Extracted data:
------------------------------------------------------------
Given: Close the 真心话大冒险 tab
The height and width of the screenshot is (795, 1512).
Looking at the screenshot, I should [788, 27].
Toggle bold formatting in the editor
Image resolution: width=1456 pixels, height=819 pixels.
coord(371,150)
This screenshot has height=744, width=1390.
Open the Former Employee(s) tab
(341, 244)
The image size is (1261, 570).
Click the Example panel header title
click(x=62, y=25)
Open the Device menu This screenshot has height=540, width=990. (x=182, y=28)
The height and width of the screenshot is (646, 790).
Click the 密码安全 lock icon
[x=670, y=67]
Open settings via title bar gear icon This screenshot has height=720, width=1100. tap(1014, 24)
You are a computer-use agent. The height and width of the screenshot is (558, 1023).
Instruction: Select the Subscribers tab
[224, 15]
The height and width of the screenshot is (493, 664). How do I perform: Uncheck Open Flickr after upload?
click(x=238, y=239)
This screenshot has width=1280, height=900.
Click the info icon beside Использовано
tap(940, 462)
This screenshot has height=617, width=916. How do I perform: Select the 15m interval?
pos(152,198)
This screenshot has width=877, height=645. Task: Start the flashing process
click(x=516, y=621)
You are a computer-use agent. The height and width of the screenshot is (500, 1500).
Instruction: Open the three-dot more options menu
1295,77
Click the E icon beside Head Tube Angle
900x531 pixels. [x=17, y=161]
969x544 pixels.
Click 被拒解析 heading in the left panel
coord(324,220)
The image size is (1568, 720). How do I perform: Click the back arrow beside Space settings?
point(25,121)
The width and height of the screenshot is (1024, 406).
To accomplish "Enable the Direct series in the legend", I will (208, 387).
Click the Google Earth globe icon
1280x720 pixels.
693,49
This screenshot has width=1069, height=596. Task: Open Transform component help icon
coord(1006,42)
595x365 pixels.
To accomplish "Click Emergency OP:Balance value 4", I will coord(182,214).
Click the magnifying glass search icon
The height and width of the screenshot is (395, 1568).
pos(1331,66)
------------------------------------------------------------
What the exercise asks: Copy all of the entries above word for word, keeping every line as it is.

Problem solution:
Given: Close the 真心话大冒险 tab
The height and width of the screenshot is (795, 1512).
Looking at the screenshot, I should [788, 27].
Toggle bold formatting in the editor
Image resolution: width=1456 pixels, height=819 pixels.
coord(371,150)
This screenshot has height=744, width=1390.
Open the Former Employee(s) tab
(341, 244)
The image size is (1261, 570).
Click the Example panel header title
click(x=62, y=25)
Open the Device menu This screenshot has height=540, width=990. (x=182, y=28)
The height and width of the screenshot is (646, 790).
Click the 密码安全 lock icon
[x=670, y=67]
Open settings via title bar gear icon This screenshot has height=720, width=1100. tap(1014, 24)
You are a computer-use agent. The height and width of the screenshot is (558, 1023).
Instruction: Select the Subscribers tab
[224, 15]
The height and width of the screenshot is (493, 664). How do I perform: Uncheck Open Flickr after upload?
click(x=238, y=239)
This screenshot has width=1280, height=900.
Click the info icon beside Использовано
tap(940, 462)
This screenshot has height=617, width=916. How do I perform: Select the 15m interval?
pos(152,198)
This screenshot has width=877, height=645. Task: Start the flashing process
click(x=516, y=621)
You are a computer-use agent. The height and width of the screenshot is (500, 1500).
Instruction: Open the three-dot more options menu
1295,77
Click the E icon beside Head Tube Angle
900x531 pixels. [x=17, y=161]
969x544 pixels.
Click 被拒解析 heading in the left panel
coord(324,220)
The image size is (1568, 720). How do I perform: Click the back arrow beside Space settings?
point(25,121)
The width and height of the screenshot is (1024, 406).
To accomplish "Enable the Direct series in the legend", I will (208, 387).
Click the Google Earth globe icon
1280x720 pixels.
693,49
This screenshot has width=1069, height=596. Task: Open Transform component help icon
coord(1006,42)
595x365 pixels.
To accomplish "Click Emergency OP:Balance value 4", I will coord(182,214).
Click the magnifying glass search icon
The height and width of the screenshot is (395, 1568).
pos(1331,66)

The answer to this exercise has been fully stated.